For Unix, best you can get is get the source code to Open Office and then try a GCC compiler on it. it should work with most MS-Office file formats.
For the benefit of all /.'ers who have been living under rocks...
1. MS Office has already been out on OS X for nearly two months now.
2. You can have your cake and eat it too, get a Mac, install Mac OS X, install X11, and run your *n*x apps right next to top shelf, brand name wares you'll never see on *n*x. Install VPC 5.0 (or Bochs) and run Windows apps too.
3. Nobody uses *n*x machines as office productivity desktops, not because of a lack of office software, but because the *n*x desktop experience is horrible.
4. Apple is now the single largest *nix vendor in the world. Resistance is futile!
because M$ has a corpulent belly full of dough.
What is preventing developers from using Java or C# and how fast of a processor would be required to run an application the size of Office? People say Java is too slow for OTS software. What if everyone had a 100 GHz chip? It won't be long.
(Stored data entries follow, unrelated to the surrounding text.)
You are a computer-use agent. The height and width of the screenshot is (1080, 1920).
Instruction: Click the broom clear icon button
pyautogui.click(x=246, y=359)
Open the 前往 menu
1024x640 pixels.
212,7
I noticed Adobe has a Java version of Acrobat Reader for OSX.
The people who wrote Claris Works, which is the original source for Apple Works, are also responsable for Gobe, which is like a BeOS port of Claris Works, only better, have brought out a version of Gobe for Windows & are making a Linux port too.
I don't think this is as much of a case of protecting market share as much as it is as MS (and many other desktop developers in this case) being able to see Free Software as a valid revenue stream.
Until developers have evidence of being able to make money selling software to people who use a free os, then more developing houses will write software for that platform.
It's not a question of can they do it, it's a question of is it worth doing.
(psst.. the reason why Microsoft was using FreeBSD/QMAIL for Hotmail in early days, because Microsoft actually acquired Hotmail!) We got .NET for FreeBSD, why can't we get Office
[ Microsoft is afraid that people can use FreeBSD emulation to use Office on Linux ]
-Don
Take a look and feel free: http://www.PieMenu.com
Is there an actual correct definition? Personally, I think we're splitting hairs. I mean were arguing about a name that doesn't really exist. We know what Unix means, but Unix application? That's getting much more vague.